Seperti biasa, setelah sekolah roboh, berbagai pihak pun meminta pada pemerintah, secepatnya untuk membangun kembali sekolah yang roboh tersebut, untuk solusi cepat mungkin tepat. Kedepan, perlu juga dipikirkan bagaimana melibatkan masyarakat dan keluarga, dua instusi yang juga bertanggungjawab, dalam penyelenggaraan pendidikan.
Sayang, tanggungjawab masyarakat dan keluarga dalam menyelenggarakan sarana dan prasarana saat ini, sepertinya terlucuti. Tanggungjawab keluarga terhadap penyelenggaraan pendidikan, sepertinya sebatas iuran penyelenggaraan pendidikan, itu juga seringkali diributkan karena dianggap tidak transparan dan memberatkan, memang ada musyawarah orangtua, tapi banyak yang menuding itu hanya ‘akal-akalan’ saja.
Hubungan antara keluarga dan sekolah pun bersifat ‘materalistis’, ada uang, anak-anak bisa mengikuti pelajaran, tidak ada terpaksa harus menghadapi beberapa persoalan.

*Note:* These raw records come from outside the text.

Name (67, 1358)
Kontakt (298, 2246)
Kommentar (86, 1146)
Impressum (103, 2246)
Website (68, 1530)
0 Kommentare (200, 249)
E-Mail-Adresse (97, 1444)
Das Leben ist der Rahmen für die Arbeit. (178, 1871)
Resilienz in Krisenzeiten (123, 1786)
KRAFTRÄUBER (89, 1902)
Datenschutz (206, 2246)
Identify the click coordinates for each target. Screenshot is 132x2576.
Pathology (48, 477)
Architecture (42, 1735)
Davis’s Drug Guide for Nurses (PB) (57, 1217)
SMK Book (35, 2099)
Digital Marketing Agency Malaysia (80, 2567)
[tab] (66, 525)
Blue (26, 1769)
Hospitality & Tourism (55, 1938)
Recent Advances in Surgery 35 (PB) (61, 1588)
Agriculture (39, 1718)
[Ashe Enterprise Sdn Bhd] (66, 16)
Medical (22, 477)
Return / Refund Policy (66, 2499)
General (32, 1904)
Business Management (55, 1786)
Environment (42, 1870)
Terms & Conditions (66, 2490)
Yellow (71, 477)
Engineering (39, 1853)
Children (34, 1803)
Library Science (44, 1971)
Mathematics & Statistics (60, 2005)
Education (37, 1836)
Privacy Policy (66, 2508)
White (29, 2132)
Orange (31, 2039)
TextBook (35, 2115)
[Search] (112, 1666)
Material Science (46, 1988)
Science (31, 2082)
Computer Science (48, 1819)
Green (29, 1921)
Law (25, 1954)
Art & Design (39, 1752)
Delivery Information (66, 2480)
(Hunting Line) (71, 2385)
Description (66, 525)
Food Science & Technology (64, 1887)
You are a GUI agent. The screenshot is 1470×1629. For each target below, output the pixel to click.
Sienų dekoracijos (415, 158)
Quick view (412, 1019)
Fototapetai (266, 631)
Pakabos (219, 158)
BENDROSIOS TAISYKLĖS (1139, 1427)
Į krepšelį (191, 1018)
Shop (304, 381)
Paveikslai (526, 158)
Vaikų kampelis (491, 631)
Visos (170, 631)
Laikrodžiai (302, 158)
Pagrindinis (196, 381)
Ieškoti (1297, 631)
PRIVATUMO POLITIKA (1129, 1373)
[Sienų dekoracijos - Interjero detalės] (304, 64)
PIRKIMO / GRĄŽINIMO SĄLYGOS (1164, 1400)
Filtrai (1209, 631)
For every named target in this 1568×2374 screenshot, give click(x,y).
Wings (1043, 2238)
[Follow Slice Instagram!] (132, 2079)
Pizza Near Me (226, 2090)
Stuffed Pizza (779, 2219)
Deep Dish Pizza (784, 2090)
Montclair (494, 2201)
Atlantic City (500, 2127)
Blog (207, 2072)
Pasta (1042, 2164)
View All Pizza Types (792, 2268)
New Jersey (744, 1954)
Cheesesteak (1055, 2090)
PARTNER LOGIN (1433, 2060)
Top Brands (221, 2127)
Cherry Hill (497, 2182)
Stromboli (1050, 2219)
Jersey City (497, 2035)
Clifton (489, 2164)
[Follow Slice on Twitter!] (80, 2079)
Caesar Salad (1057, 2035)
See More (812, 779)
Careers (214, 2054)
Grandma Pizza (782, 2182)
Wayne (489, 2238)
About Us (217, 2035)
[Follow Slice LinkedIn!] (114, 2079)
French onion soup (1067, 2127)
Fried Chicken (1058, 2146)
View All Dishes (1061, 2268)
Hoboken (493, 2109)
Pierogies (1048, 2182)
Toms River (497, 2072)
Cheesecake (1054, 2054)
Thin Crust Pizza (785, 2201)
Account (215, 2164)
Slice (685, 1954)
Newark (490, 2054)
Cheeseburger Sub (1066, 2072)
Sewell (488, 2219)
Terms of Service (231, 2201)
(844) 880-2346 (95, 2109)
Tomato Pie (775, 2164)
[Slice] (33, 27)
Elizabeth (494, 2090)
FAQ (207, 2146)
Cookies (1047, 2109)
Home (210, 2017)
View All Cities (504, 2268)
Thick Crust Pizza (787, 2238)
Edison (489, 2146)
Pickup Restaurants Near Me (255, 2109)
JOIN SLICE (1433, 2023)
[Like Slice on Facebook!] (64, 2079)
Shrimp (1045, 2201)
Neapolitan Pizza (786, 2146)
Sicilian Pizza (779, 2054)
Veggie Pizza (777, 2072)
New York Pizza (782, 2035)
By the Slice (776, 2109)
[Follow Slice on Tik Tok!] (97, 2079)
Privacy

Cerita tentang, orangtua yang mengunjungi rumah guru, membicarakan anak-anaknya di sekolah, hampir terkikis, guru mengunjungi rumah orangtua murid untuk bersilaturahmi, hampir menjadi cerita masa lalu. Orangtua dipanggil oleh sekolah pun terkesan, ketika ada persoalan dari mulai anaknya masuk kategori nakal, atau menunggak iuran.
Sementara itu, masyarakat sepertinya kian tidak merasa memiliki sekolah. Roem Topatimasang dalam bukunya Sekolah Itu Candu, dengan judul Robohnya Sekolah Kami, menceritakan bagaiamana sebuah sekolah roboh. Persis seperti dalam buku yang diterbitkan oleh Insist Press (2001) itu, yang terjadi di sebagian sekolah-sekolah yang ada di Banten.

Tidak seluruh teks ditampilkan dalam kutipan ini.